Apparently I'm not the first person to think about passing an object file instead of a linker script. I found this discussion: https://reviews.llvm.org/D118490

It's not clear to me how and why it is difficult to pass an object file to the linker to include a ".note.package" section, though. If you can pass a -dT to the linker, can't you pass an object file instead?

But since it's a very obvious idea, I guess I may be missing something.

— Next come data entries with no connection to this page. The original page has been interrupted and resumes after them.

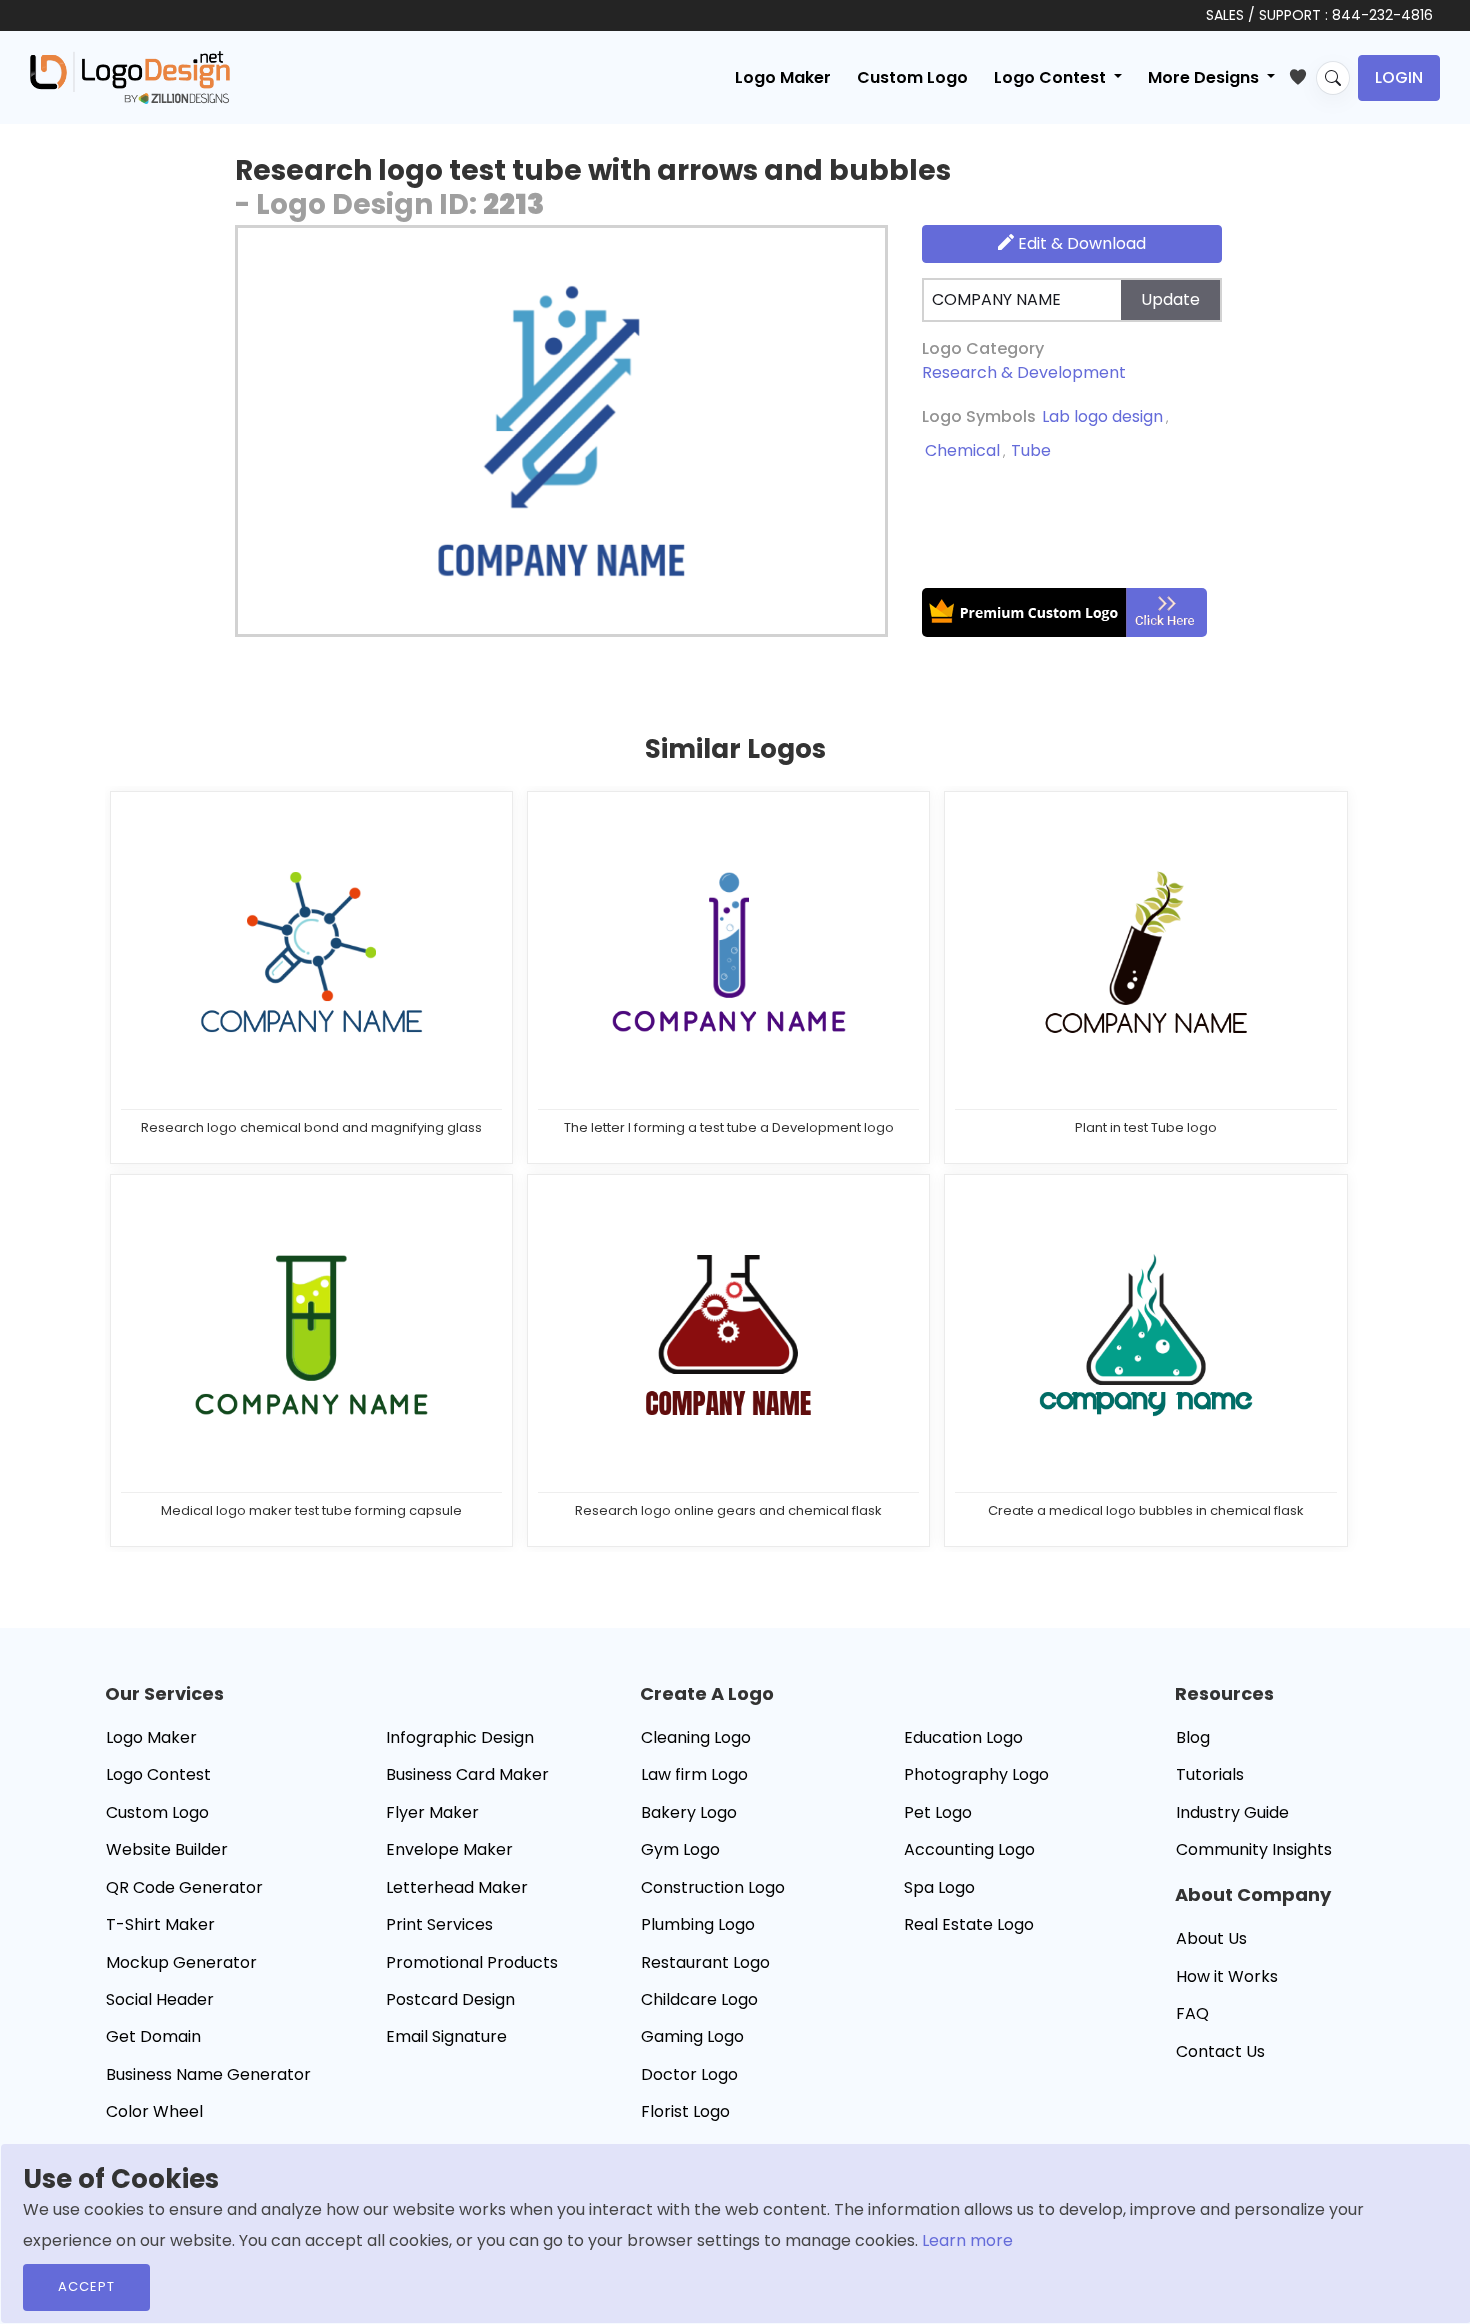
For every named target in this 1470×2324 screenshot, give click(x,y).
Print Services (439, 1924)
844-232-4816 (1382, 15)
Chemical (962, 450)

From the mold's point of view, supporting a linker script feature is still overkill. Especially, the notion of "default linker script" is GNU linker's implementation specific. The GNU linker as a whole is implemented as an interpreter of the linker script, and -dT is an option to swap the internal linker script with a given script. Since mold isn't built on top of linker script interpreter, -dT doesn't fit well to mold. Also, the linker script looks just too hacky if it is intended to be used not only by the Fedora packaging system but by various parties for various systems.

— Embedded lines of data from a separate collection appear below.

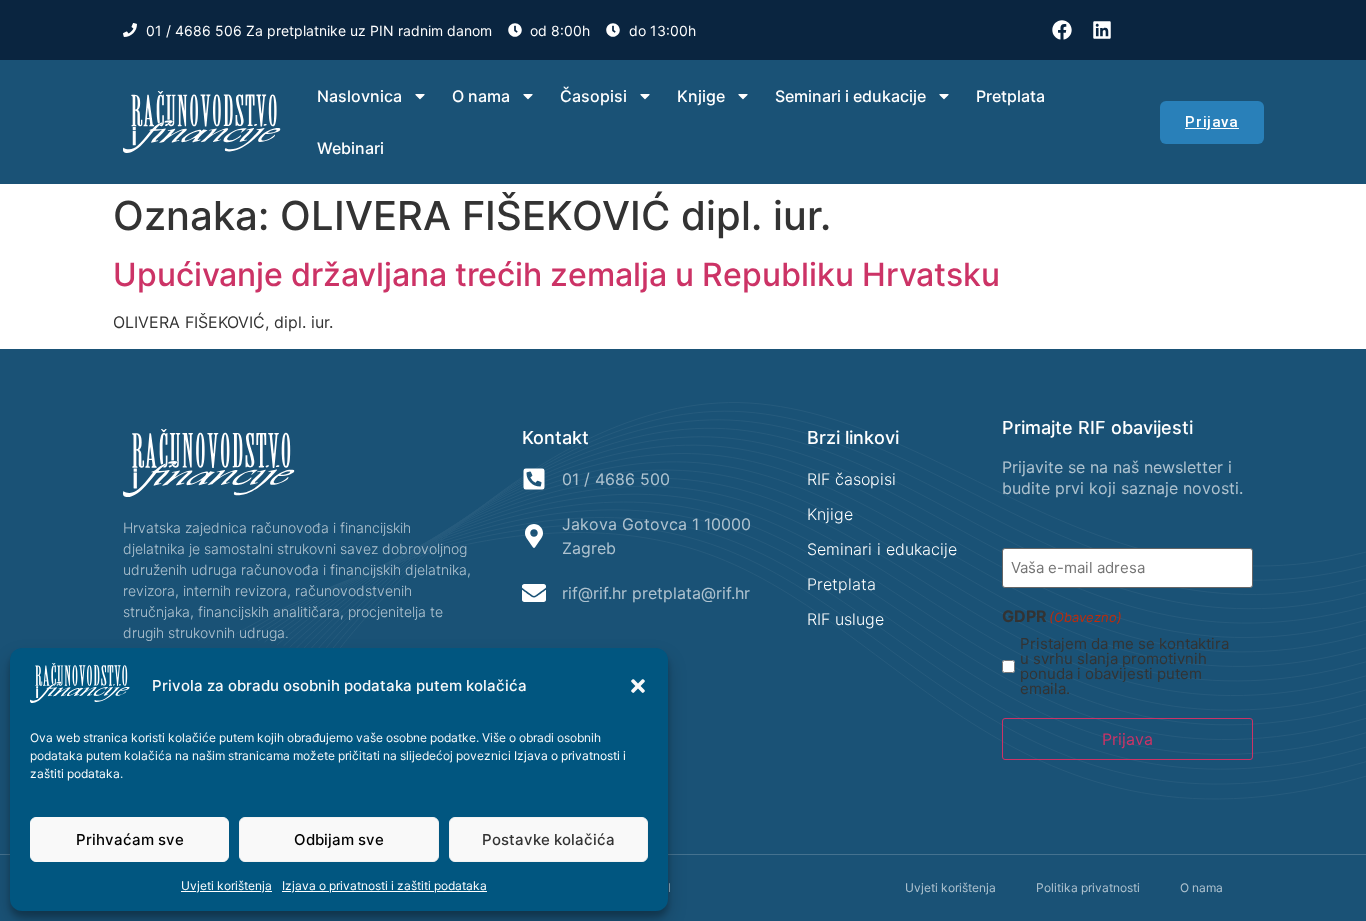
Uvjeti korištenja (226, 885)
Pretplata (1010, 96)
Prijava (1127, 739)
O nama (481, 96)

Given this situation, I'd suggest we implement a new linker command line option, --package-info=<arbitrary string>. The option works as follows: if you pass that option to the linker, it creates a .note.package section and copy a given string into the section.

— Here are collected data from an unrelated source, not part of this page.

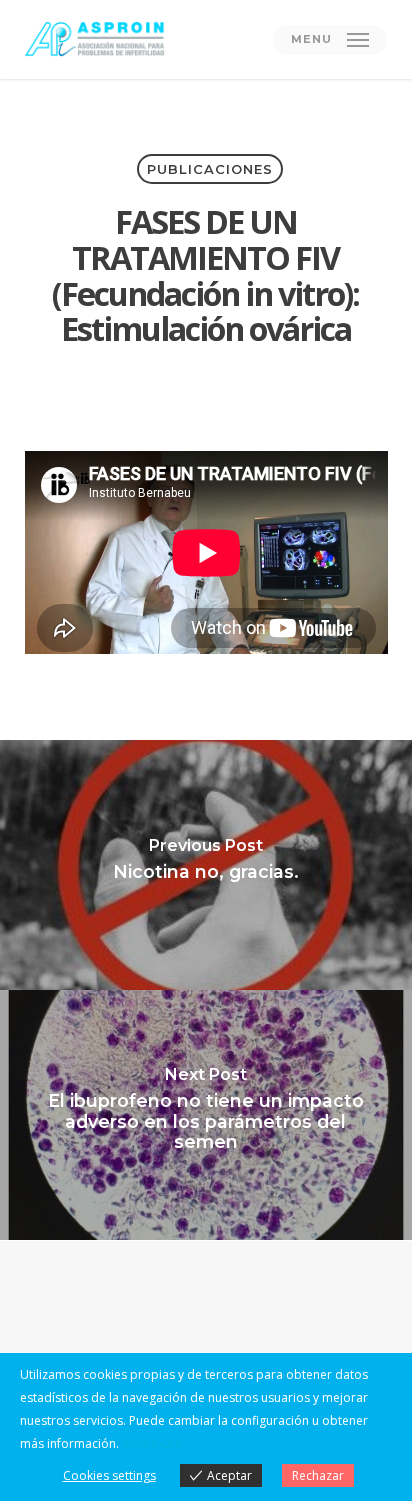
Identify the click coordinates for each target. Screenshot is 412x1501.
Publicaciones (210, 169)
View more (152, 1443)
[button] (330, 40)
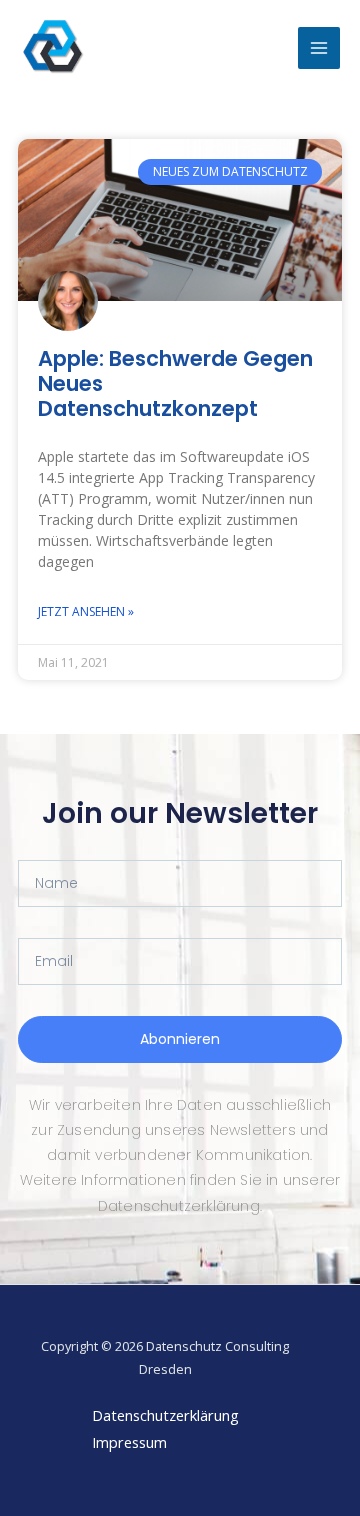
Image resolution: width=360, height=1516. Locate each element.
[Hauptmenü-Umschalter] (319, 48)
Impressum (129, 1442)
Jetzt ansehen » (86, 611)
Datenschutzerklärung (165, 1415)
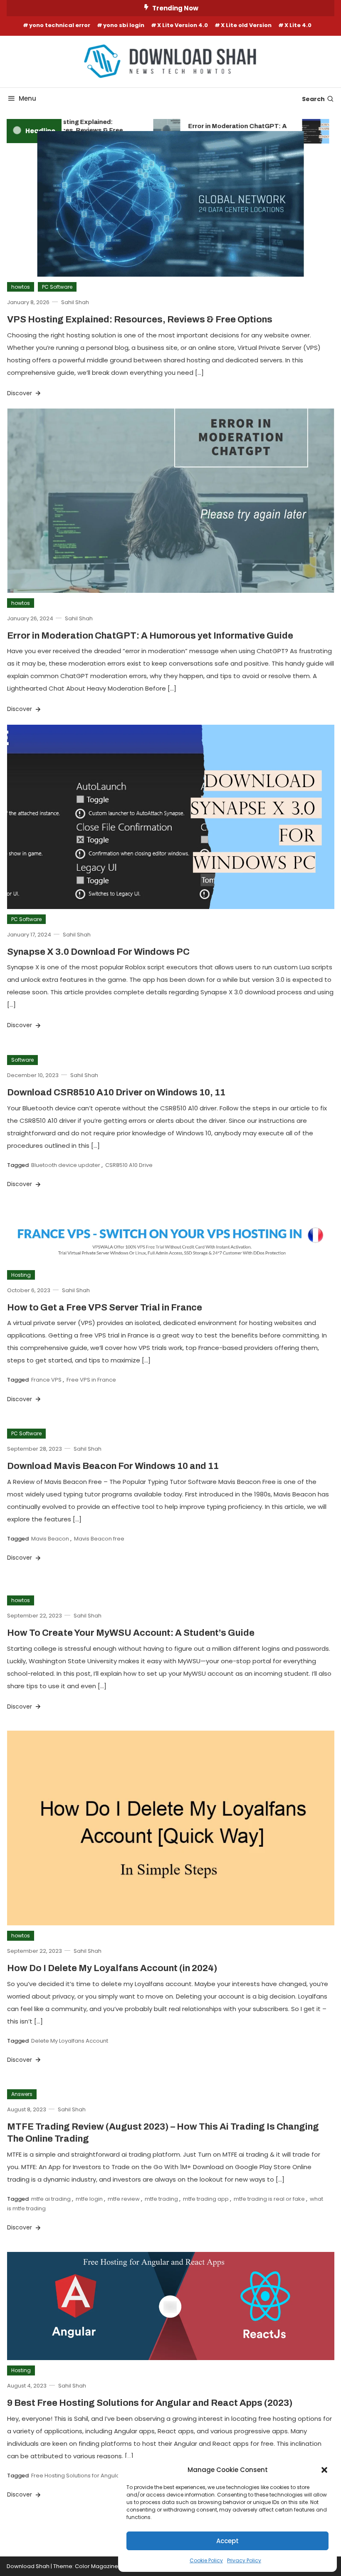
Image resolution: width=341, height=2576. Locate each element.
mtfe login (89, 2199)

The new option should be much more straightforward than implementing it with some linker script hacking. Since this feature is intended to be used cross-distribution, and if Fedora and Debian wanted to use it for all packages, adding a native support to the linker can easily be justified IMO. And honestly it's not a big feature anyway. We can implement it pretty easily.

How does this sound to you?

@rui314
Copy link
Owner

rui314 commented May 10, 2022

Here is an experimental implementation of the --package-info option: 3a88295

Note that it's not submitted to the main branch, it's in package-info branch.

@sicherha
Copy link
Contributor Author

sicherha commented May 10, 2022

Wow, the --package-info implementation looks amazingly straightforward. Unfortunately, Fedora needs to consider the constraint that a solution should work out-of-the-box with all linkers - so I'm not sure this is the best way forward.

After reading through your deliberations and the lld discussion thread you linked above, I agree with you that a linker script is probably not the right thing to do here. I've toyed around with the assembler a bit and come up with this:

.p2align 2
.section .note.package, "a"
  .long 0x0004
  .long .Lend - .Lbegin
  .long 0xcafe1a7e
  .string "FDO"
.Lbegin:
  .string "{\"type\":\"package\",\"os\":\"fedora\",\"osVersion\":\"35\"}"
.Lend:
.p2align 2

When dumping this into a file named notes.s and adding that file to the LDFLAGS - instead of -Wl,-dT notes.ld - the resulting note section in the output binary looks identical at first glance. I may be missing something, though - this is just a superficial first look, and I wasn't involved in the discussions that led the Fedora team to pursue the linker-script approach.

Maybe @bluca or @keszybz, who participated in the lld discussion on the .note.package topic, can shed some light on this?

@rui314
Copy link
Owner

rui314 commented May 10, 2022

A problem with an assembly language is that it's not cross platform even if your assembly contains only data directives and not code. I believe it's safer to create an empty object file and then copy a text to a .note.package using objcopy command if you take that route.

@bluca
Copy link

bluca commented May 10, 2022

Maybe @bluca or @keszybz, who participated in the lld discussion on the .note.package topic, can shed some light on this?

The plan is to propose adding a command line like --build-id to BFD once we demonstrate that the feature is stable and useful - adding new fixed command line options to tools like BFD is expensive since once they are there, they are there forever, you can't just remove them as it would break compatibility. But you can't really prove it's useful until after it's shipped, so bit of a chicken-and-egg problem. The upcoming Fedora 36 will ship with this, and should be good enough to prove it's a nice idea to add the specific command line, just like --build-id.

@rui314
Copy link
Owner

rui314 commented May 10, 2022

Then, maybe it's time to propose a new option to GNU perhaps with my implementation as FYI?

@bluca
Copy link

bluca commented May 10, 2022

F36 hasn't even shipped yet, so a bit too soon :-) But certainly in the coming months. Note that the linked patch doesn't do any parsing, so it needs some rework - the spec clearly says the payload is json, so the input should be validated for correctness

@X547
Copy link

X547 commented May 10, 2022

I see no problem with using object file (*.o) with .note.package section. It can be added to toolchain stdlibs like crti.o, crtn.o.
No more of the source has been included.